Indygo Arscott (left) and Rayne Fisher-Quann co-organized the 'We The Students Do Not Consent' protests. (source: Indygo Arscott)
Indygo Arscott (left) and Rayne Fisher-Quann co-organized the ‘We The Students Do Not Consent’ protests. (source: Indygo Arscott)

“Personally, I’m coming from an LGBT and Indigenous perspective,” they say. “So on July 11th, when the Ford government released the news that they’d be reversing the sex-ed curriculum back to that of 1998, as well as minimizing or deprioritizing efforts to bring Indigenous content into the classroom, it felt really alienating.”

“I had my hopes up for social change, and then Doug Ford steps into the office and shuts it all down.”

Arscott, who has a growing online presence thanks to their Decolonize Schools Twitter account, says the movement became provincial in scope after they shared their idea on social media.

They and co-organizer Rayne Fisher-Quann created a public document so students could learn about the issues at stake, and another for them to share with their school administrators.

Arscott and Fisher-Quann also set up a “walkout ambassador” program for schools across the province to register their protests, and are also currently working on a list of demands to share with the media.

Ontario high school students have been coordinating the protests on social media. (source: Decolonize Canadian Schools/Facebook)
Ontario high school students have been coordinating the protests on social media. (source: Decolonize Canadian Schools/Facebook)

So far, nearly 70 schools say they plan to participate in the event, according to the organizers.

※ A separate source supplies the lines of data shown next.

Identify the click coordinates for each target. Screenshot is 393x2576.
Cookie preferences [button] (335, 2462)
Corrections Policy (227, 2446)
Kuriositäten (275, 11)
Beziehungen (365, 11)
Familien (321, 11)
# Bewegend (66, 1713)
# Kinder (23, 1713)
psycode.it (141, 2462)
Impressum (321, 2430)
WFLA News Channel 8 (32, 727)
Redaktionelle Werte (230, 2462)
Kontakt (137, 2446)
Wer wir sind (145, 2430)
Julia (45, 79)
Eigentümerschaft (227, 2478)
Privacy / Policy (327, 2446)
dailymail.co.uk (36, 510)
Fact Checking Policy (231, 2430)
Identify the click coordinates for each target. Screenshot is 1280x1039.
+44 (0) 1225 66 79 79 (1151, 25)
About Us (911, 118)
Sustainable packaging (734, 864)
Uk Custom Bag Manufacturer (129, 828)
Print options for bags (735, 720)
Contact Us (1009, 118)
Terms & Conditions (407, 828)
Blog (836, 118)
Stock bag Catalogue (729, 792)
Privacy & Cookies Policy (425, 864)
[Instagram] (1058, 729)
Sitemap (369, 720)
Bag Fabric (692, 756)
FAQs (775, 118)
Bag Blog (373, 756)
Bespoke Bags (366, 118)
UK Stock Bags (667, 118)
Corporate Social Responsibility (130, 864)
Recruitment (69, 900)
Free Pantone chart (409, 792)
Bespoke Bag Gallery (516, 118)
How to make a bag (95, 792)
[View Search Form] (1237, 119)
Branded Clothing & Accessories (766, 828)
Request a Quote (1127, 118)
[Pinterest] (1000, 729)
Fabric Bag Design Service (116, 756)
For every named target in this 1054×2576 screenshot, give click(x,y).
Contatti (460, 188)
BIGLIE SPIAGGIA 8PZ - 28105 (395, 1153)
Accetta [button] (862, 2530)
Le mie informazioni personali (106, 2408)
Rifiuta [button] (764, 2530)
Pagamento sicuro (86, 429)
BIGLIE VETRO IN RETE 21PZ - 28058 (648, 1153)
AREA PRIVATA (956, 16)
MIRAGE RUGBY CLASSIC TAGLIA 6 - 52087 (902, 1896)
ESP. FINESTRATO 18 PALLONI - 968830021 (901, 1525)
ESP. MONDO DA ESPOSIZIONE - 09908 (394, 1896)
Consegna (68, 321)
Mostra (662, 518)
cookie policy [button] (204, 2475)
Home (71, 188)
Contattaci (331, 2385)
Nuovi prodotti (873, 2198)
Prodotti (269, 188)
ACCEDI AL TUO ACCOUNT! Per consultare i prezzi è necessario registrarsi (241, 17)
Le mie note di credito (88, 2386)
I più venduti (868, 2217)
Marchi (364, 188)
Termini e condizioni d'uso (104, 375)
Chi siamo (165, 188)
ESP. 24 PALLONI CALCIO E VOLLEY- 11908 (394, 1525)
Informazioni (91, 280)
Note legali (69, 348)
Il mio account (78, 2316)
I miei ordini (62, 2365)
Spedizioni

At least five schools in Guelph, six in Ottawa, and several across the GTA are set to take part.

“(As) young people, we’re so often told that our voice doesn’t matter, that we don’t have a voice, and we’re not allowed to have opinions on these things,” Arscott says.

“Well it’s time that we show that we do know what we’re talking about.”

Grade 12 student Amina Vance is a walkout ambassador at Western Technical Commercial School in Toronto.

She says students at her school have been putting up posters around the neighbourhood, handing out flyers at a nearby subway station and talking to students about the issues.

“We’ve been asking people ‘Do you know what Doug Ford has been doing?’ or ‘Did you know about Doug Ford?’ and people, once they hear the issues, are overwhelmingly quite responsive to them,” Vance says.

“People generally understand why it’s important to have good sex-ed and people generally respect Indigenous education. And so once, you get your foot in the door, I found that it’s pretty doable and people are quite responsive. We have a lot of people who are excited about it, and are going to come out on Friday.”

Vance also says she believes that “going back to 1998 is frankly unsafe for people growing up.”

In an emailed statement, the Toronto District School Board said they were aware of the walkout.

“While this is not a TDSB-sanctioned event, the TDSB does encourage students to express themselves in constructive, respectful and responsible ways,” the statement says.

“At the same time, we want them to do safely and as a result, staff will be monitoring the protests on school property to ensure student safety.”

Mugoli Samba is a writer in Toronto.